If you build it they won’t come because the stupid zookeepers forgot that in order for we great apes to produce the next generation requires more an abundance of empty playgrounds.

jabowery · 4 June 2025 15:59

In a world where “the economy” outbids young men for the fertile years of young women, nothing matters but the cost of replacement reproduction and no government measures that because they’re all genocidal against their own peoples.

Wartime economies are the closest governments come to Militia.Money. Watch carefully what happens to Russia’s TFR. Ukraine’s TFR will likely suffer because That Unspeakable Thing In DC is showing signs of vacuuming up Ukrainian women to serve as fuck dolls for its penis-wielding bloblings.

CTLaw · 4 June 2025 19:11

It seems to me that our flooding of Ukraine with $ has killed the supply.
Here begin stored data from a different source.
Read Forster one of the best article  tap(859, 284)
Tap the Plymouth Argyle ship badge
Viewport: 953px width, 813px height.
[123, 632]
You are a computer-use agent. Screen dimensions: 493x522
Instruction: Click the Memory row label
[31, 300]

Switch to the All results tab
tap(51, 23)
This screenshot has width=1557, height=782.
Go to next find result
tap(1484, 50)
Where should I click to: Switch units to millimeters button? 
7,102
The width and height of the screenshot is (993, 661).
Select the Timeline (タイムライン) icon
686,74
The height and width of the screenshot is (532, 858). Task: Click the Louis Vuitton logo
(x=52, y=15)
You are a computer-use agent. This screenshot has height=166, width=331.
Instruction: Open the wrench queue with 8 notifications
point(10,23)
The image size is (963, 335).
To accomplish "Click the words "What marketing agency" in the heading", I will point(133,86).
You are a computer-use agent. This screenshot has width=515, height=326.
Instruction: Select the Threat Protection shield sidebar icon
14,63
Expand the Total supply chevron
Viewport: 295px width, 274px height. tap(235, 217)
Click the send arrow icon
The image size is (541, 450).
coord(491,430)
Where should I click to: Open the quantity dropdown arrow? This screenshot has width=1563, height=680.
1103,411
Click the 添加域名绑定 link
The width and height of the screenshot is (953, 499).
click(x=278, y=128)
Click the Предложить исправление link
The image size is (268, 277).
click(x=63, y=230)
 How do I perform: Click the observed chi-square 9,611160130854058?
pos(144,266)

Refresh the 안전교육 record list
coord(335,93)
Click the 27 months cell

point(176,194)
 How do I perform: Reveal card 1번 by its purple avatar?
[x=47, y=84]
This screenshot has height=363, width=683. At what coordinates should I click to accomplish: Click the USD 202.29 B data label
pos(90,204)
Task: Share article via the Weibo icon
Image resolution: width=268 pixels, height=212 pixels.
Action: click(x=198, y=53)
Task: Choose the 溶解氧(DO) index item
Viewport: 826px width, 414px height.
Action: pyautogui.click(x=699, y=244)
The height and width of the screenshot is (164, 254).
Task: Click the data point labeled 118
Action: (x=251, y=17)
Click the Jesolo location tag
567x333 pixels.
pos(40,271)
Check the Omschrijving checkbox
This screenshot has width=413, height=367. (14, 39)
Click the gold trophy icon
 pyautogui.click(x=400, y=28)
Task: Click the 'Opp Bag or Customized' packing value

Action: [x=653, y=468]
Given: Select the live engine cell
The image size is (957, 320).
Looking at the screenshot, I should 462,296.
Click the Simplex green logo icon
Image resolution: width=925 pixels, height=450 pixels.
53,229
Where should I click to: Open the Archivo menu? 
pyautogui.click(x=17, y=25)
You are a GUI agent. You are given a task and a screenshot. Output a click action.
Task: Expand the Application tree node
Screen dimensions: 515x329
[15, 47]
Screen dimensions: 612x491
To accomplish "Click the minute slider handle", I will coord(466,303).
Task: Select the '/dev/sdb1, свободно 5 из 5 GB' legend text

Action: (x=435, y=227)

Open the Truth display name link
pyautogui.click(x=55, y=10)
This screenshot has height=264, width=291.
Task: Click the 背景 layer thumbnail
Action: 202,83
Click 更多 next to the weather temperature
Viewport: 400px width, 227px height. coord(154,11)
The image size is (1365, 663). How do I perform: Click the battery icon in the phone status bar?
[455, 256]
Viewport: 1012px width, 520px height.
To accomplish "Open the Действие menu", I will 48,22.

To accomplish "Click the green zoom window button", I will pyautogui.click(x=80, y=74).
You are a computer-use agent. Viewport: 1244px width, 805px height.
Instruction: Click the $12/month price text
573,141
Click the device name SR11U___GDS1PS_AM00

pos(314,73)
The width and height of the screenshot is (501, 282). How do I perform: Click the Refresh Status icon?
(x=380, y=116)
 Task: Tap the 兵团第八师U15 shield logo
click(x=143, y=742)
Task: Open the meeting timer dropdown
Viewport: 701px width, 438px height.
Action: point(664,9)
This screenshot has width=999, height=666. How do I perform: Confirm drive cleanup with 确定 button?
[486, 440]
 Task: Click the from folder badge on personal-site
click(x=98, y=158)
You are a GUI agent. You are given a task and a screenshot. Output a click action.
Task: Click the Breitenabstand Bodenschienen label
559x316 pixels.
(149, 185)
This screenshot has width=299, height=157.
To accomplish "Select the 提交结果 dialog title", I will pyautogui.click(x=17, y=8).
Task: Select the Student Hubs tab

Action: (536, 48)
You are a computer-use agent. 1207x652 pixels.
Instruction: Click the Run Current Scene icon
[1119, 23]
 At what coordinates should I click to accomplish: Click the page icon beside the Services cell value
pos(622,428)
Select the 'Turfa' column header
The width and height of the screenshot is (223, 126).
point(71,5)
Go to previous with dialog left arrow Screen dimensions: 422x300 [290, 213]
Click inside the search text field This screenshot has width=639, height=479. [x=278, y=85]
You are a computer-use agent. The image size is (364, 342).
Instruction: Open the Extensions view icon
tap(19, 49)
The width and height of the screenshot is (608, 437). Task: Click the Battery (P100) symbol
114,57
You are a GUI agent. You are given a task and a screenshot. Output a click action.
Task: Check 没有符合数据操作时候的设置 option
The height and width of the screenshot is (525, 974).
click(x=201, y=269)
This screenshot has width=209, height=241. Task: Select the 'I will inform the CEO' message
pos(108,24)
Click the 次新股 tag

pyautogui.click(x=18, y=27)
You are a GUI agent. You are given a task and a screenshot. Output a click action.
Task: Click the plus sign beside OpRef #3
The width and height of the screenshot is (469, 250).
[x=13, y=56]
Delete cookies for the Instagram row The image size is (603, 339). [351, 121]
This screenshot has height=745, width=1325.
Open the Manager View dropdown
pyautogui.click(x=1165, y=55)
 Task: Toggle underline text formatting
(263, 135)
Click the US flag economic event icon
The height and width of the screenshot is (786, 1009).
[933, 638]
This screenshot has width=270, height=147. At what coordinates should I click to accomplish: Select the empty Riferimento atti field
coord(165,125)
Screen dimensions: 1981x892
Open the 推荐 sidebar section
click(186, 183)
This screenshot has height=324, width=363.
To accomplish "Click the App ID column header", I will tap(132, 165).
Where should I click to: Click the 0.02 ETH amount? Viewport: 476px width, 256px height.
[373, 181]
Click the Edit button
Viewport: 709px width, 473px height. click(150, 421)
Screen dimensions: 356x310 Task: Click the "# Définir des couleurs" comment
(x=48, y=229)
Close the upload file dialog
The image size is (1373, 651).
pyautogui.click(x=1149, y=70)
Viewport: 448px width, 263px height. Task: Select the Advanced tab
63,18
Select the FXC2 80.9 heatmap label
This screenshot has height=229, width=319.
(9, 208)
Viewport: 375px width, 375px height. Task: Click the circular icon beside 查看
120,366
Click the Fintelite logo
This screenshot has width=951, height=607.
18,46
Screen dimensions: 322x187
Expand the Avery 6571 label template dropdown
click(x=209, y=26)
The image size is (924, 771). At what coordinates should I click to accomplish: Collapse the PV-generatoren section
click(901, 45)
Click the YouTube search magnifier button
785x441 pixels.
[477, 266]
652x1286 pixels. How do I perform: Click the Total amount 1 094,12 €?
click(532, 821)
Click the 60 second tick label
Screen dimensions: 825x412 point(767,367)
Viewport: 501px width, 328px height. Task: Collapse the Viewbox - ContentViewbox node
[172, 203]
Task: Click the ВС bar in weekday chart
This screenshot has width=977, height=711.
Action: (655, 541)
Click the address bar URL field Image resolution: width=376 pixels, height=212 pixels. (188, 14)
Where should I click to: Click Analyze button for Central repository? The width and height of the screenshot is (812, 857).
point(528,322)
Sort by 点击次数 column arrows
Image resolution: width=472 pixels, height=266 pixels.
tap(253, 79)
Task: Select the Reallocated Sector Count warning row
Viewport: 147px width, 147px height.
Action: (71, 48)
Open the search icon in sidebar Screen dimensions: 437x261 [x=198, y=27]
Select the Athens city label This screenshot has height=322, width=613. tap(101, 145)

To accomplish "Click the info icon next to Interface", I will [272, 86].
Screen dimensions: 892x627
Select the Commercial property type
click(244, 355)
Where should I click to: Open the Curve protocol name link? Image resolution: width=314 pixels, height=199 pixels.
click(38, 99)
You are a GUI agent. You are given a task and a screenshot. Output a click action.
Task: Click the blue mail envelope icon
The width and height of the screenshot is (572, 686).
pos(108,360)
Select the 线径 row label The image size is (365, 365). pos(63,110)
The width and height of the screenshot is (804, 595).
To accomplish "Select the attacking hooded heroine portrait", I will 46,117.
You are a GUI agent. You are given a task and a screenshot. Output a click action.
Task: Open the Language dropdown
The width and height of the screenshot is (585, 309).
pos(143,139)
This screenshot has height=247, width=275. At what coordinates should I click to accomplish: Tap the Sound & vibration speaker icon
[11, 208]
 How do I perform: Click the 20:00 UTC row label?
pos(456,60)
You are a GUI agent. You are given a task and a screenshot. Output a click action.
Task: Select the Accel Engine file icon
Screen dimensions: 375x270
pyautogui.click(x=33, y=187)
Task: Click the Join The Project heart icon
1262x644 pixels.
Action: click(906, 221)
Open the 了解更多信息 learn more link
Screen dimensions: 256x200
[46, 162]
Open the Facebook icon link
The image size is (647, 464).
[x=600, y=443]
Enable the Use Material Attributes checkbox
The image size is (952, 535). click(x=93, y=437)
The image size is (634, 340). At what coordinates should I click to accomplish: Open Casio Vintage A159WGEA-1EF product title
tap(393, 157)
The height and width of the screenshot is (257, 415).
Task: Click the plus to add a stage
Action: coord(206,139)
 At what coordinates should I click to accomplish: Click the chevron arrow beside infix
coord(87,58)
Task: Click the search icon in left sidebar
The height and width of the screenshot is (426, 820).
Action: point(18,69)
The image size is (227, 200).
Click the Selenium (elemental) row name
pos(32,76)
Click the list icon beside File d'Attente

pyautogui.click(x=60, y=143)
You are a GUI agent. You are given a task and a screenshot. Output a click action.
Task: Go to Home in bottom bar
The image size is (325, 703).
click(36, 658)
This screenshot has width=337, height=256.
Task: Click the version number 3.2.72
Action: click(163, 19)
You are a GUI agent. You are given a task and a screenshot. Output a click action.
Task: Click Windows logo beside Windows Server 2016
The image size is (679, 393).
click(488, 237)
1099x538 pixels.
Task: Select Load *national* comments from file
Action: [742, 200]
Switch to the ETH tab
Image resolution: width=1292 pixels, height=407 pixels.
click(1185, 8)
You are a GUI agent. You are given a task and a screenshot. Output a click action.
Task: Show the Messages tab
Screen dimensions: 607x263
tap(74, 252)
Those who otherwise would be mail order brides are living it up in Kiev or Paris…

jabowery · 5 June 2025 16:22

At or near the top of the most informative State level ecological variables in the LotS dataset was HIV infection.

I wonder what the syphilis trends say about the inability of young people to pair:

jabowery · 5 June 2025 17:14

I wonder if DOGE will ever get around to tracking down where the money went – I mean other than up Hunter’s nose and Hunter’s hoes.

Gavin · 7 June 2025 14:12

China’s national college entrance exam kicks off; 13.35 million students sit the annual gaokao - Global Times

… “Candidates must pass three ‘gates’ from the school gate to the examination room, and intelligent security inspection equipment escorts the whole process,” Gao Xinqiao, Party chief of the Beijing No.19 Middle School told the Beijing Daily. …

CCTV News reports that East China’s Jiangxi Province will deploy an AI-powered, real-time surveillance system for all 567,100 candidates. Utilizing deep learning algorithms, the system monitors irregular behavior by both examinees and exam invigilators in real time. Actions such as starting early, turning one’s head, passing items, or leaving mid-exam will be flagged and recorded.

The photographs accompanying the article mostly show female students. That could be selective editing, but it may also suggest that China has fallen into the same feminist trap as the decadent West – with young women focused on getting a credential which leads to an unproductive government job instead of focusing on delivering the 2.1 future citizens on which China’s future depends.

jabowery · 7 June 2025 15:05

How many concubines did chinese emperors have?

Han Dynasty (206 BCE–220 CE): Emperors like Emperor Wu had hundreds of women in the palace, though exact numbers are unclear.
Tang Dynasty (618–907 CE): Emperor Xuanzong reportedly had a harem of thousands, with records suggesting up to 3,000 women, including concubines and attendants.
Ming Dynasty (1368–1644): The Yongle Emperor had around 100 concubines, while others, like the Wanli Emperor, had fewer but still dozens.
Qing Dynasty (1644–1912): The Qianlong Emperor had over 40 concubines, with 280 women in his harem by some accounts. Cixi, a concubine herself, noted the Guangxu Emperor had fewer, around 3 high-ranking consorts and a small harem.

It’s only a matter of time before someone figures out that feminism is de facto Africanization and stops this nonsense of turning young women into corporate concubines, since legal “persons” can’t impregnate them. P-diddy might have pulled that off but it will probably have to await some recent subSahara African immigrant being elected President or something. Musk doesn’t count.

eggspurt · 7 June 2025 15:46

MSM = men engaging in sexual acts with men

These stats have gone even more in the direction of MSM prevalence.